1. scl % genus of bounding surfaces

We motivate the subject with an element of the Fundamental group. When a fundamental group of $X$ has nontrivial commutator, then this implies there is a handle.

Definition

Let $G$ be a group and $a\in [G,G]$ be an element of the commutator subgroup. The commutator length is minimal count of commutators needed to write an element. The Stable commutator length is obtained by stabilising. Among other things it is interesting because it is subadditive.

We present some covers. These covers describe some sort of possible preimages for my boundary curve of a handle.

Proposition

Let $X$ be a topological space. Let $G$ be a fundamental group of some space $X$ and $a$ an element inside. Then $scl(a)={\inf }_{S\to X\text{, admissable}}\frac{-{\chi }^{-}(S)}{2n(S)}$ where $-{\chi }^{-}(S)$ is some sum over Euler characteristics. An admissable map is a map where the boundary of $S$ maps to $a$. $n(S)$ is the boundary

2. Quasi morphisms and scl

Definition

We define a Quasimorphism.

Trivial examples

Homomorphisms are qms with defect $0$. Bounded functions are quasimorphisms.

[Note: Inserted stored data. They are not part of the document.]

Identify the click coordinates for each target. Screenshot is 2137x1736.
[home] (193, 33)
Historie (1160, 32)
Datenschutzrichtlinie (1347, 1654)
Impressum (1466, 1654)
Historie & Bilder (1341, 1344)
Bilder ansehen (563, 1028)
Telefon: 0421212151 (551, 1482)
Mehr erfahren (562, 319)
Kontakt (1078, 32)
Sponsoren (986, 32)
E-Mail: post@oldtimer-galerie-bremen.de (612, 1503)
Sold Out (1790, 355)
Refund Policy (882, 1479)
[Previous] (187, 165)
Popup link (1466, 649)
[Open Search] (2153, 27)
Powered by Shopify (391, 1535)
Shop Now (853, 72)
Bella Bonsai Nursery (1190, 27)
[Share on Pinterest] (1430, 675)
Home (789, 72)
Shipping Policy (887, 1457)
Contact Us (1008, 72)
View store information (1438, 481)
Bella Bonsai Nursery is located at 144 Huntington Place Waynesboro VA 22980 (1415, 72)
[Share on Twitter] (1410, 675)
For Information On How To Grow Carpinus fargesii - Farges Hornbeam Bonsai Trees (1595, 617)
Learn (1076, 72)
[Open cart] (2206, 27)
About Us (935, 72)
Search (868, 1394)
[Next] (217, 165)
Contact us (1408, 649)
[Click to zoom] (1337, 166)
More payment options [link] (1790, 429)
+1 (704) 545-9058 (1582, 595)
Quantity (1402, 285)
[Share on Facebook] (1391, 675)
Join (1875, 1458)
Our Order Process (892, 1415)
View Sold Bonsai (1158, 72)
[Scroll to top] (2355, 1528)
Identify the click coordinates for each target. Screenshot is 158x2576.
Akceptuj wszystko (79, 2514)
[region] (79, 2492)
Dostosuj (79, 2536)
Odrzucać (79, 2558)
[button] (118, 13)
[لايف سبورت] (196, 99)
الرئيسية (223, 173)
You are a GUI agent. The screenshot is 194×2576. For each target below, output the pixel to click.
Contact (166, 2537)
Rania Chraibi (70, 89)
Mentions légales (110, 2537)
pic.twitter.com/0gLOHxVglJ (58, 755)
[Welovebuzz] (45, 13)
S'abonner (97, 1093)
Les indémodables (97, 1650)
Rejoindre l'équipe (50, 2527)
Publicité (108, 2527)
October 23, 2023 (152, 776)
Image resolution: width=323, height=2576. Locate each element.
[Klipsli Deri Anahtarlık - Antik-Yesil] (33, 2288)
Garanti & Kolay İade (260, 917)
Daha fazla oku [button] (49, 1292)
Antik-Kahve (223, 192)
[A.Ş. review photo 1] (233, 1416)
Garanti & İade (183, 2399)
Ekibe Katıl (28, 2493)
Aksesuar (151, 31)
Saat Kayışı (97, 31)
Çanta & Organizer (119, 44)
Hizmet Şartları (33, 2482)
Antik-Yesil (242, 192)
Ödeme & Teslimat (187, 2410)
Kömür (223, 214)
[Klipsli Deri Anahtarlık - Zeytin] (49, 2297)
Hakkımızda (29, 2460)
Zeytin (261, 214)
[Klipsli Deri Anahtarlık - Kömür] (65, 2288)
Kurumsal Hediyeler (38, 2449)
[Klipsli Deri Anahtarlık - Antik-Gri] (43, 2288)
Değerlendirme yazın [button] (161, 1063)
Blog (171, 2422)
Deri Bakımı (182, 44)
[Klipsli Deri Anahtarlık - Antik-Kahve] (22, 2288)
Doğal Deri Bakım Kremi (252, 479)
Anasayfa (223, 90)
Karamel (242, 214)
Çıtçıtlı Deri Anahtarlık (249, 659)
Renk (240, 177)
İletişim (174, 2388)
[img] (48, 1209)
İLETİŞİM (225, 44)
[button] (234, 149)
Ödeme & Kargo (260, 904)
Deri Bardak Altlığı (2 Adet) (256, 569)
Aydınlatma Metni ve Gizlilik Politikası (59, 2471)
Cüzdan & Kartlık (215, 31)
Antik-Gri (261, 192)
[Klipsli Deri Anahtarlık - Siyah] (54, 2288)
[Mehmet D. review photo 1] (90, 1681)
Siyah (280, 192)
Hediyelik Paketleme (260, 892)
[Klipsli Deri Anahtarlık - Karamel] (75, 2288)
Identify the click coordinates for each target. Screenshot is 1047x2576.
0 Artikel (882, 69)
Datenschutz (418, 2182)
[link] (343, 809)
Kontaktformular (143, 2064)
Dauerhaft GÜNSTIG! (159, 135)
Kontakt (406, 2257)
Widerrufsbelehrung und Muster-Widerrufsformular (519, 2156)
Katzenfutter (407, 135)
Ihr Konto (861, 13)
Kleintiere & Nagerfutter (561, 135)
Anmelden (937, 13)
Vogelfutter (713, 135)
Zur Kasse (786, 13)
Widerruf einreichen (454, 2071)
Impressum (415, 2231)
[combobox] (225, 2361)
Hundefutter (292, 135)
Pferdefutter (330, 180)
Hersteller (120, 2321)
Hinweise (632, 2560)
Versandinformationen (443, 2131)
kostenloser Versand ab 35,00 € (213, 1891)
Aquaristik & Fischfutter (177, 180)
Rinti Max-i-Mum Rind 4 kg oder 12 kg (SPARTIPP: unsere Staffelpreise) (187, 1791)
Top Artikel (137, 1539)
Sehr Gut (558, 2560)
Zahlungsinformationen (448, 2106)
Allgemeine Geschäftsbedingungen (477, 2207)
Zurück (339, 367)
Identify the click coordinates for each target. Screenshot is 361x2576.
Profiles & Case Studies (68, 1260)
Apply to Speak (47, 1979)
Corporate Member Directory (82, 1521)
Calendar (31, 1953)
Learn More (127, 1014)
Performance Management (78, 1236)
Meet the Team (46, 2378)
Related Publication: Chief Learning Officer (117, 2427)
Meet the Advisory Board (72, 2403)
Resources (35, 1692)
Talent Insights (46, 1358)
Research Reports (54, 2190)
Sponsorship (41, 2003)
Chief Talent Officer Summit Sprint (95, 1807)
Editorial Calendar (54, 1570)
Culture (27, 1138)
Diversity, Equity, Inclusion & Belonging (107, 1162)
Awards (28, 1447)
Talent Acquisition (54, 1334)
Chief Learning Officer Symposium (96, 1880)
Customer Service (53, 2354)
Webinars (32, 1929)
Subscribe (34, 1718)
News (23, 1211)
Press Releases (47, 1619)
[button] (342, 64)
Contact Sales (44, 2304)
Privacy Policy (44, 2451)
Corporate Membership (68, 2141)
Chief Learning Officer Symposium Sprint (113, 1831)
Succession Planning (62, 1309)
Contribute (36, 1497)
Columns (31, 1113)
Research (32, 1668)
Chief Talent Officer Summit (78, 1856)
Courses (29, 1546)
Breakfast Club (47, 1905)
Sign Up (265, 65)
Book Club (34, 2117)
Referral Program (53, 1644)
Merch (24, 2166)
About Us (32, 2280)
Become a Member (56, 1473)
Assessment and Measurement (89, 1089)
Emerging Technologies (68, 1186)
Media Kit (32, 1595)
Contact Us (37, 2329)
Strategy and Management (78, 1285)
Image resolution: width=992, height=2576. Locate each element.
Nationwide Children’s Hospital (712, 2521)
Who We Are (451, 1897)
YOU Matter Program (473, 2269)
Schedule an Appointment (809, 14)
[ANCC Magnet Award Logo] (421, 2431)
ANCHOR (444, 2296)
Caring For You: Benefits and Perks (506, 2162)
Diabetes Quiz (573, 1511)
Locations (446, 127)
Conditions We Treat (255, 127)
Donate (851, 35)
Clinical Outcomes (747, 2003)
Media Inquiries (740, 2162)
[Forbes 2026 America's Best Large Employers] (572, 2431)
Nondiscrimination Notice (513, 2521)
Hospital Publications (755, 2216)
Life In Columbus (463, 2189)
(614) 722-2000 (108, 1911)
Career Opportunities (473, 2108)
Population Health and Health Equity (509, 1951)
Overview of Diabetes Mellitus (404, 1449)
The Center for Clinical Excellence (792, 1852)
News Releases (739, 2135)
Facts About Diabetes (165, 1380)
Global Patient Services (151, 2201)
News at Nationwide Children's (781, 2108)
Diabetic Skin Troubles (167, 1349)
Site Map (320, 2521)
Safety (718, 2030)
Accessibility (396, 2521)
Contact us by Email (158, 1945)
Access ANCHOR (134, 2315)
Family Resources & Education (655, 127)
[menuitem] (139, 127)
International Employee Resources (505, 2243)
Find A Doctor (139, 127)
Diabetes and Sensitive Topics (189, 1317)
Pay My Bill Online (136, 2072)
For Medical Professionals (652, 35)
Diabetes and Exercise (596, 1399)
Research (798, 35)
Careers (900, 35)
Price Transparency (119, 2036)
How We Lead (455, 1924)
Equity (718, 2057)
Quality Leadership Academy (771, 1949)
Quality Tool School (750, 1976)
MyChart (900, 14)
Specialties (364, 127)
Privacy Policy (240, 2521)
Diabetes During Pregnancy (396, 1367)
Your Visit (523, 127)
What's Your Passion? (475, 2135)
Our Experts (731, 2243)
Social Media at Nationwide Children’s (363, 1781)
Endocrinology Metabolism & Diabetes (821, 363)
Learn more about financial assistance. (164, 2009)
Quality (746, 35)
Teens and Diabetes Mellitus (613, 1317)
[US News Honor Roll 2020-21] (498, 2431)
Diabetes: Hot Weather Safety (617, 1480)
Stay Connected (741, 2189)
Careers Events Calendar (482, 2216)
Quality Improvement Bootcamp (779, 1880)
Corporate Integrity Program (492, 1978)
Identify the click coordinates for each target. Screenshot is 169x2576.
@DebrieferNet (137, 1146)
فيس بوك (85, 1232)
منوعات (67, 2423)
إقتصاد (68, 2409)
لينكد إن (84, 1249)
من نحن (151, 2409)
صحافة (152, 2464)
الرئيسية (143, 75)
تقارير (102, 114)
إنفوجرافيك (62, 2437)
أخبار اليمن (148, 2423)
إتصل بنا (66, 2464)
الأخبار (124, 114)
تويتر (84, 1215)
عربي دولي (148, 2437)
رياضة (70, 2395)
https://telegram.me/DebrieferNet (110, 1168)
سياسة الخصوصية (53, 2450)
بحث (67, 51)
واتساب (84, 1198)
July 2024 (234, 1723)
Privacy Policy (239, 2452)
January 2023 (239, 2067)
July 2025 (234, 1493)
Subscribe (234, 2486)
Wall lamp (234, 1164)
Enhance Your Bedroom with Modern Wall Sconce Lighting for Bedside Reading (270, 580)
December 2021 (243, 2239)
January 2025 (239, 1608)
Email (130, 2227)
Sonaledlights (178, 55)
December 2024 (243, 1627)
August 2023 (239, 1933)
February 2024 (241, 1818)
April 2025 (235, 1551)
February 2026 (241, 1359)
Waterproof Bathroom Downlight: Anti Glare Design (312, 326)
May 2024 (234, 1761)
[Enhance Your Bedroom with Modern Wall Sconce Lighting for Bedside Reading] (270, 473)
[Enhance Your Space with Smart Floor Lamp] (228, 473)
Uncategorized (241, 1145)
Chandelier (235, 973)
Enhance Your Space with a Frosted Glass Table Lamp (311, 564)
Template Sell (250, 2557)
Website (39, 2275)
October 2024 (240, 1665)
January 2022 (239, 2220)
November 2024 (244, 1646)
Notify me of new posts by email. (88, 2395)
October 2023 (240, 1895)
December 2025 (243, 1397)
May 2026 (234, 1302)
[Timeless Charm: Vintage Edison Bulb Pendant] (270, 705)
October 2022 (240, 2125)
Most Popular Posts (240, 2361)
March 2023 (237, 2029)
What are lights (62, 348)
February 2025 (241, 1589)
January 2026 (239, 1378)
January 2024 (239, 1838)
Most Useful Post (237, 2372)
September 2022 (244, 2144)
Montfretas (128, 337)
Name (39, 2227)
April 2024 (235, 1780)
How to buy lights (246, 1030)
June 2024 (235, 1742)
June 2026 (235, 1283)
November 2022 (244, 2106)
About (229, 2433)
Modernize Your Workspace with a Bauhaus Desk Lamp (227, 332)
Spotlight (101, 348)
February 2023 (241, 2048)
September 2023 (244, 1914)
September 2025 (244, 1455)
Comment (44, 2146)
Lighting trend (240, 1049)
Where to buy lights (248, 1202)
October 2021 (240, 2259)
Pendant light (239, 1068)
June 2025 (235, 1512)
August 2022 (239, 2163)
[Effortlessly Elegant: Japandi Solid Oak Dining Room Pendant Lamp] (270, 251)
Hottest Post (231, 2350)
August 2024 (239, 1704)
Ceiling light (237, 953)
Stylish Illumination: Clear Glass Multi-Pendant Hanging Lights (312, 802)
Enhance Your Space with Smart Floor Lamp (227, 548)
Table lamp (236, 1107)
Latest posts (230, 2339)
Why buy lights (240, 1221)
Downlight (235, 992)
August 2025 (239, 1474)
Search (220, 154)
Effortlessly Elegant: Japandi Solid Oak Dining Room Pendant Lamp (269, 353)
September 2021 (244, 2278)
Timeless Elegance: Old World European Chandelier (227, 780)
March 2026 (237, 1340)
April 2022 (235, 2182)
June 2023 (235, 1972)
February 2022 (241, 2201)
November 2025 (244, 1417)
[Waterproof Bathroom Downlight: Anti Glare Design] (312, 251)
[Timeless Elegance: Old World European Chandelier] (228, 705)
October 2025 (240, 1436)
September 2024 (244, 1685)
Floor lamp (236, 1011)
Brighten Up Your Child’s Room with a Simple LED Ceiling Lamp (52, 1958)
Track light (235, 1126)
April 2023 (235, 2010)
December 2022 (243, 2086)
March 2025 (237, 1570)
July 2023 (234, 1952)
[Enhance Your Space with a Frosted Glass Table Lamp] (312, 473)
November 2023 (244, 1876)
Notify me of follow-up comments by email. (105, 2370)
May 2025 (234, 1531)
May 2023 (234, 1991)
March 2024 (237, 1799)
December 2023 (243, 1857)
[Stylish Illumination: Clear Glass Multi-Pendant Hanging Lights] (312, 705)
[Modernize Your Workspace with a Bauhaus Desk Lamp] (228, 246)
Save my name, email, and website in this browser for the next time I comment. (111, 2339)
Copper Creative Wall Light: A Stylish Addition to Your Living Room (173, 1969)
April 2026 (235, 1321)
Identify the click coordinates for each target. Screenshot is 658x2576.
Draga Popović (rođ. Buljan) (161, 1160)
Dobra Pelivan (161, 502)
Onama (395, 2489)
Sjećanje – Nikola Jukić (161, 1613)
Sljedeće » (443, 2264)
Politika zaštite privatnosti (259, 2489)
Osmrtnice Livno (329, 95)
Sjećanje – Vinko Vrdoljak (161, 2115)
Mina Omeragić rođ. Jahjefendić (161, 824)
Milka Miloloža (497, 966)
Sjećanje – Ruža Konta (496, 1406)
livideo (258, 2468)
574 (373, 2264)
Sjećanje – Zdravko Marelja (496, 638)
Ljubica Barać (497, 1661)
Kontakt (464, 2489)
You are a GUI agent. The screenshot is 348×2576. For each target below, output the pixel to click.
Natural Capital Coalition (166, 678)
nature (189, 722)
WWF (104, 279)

Proposition Bavard's Duality

Let $G$ be a group, $a\in [G,G]$. Then $scl(a)={\sup }_{\varphi \in QM(G)/Hom(G,\mathbb{R})}\frac{|\varphi (a)|}{2D(\varphi )}$ Where $QM(G)$ is the Homogeneous quasi-homomorphism space.

This directly tells us that if $scl$ is positive, then there exists a non-trivial qm with $|\varphi (a)|>0$.

Lemma Bavard's commutator estimate

Let $\varphi :G\to \mathbb{R}$ be a homogenous qm. Then ${\sup }_{a,b\in G}|\varphi ([a,b])|=D(\varphi )$

Example by Barge-Ghys

We examine a hyperbolic surface $S$. We create a quasi-morphism by integrating a 1-form along a geodesic. Concatenating geodesics is almost additive, giving us a quasimorphism. We can prove the defect by using Stokes Satz.

Example

We defined the Counting quasimorphism and present some numerical examples. We note an important property. Because copies of $w$ and $w^{-1}$ are always disjoint, we can construct an unbounded Quasimorphism $h_w(w^n)$ by letting $n$ g to infinity.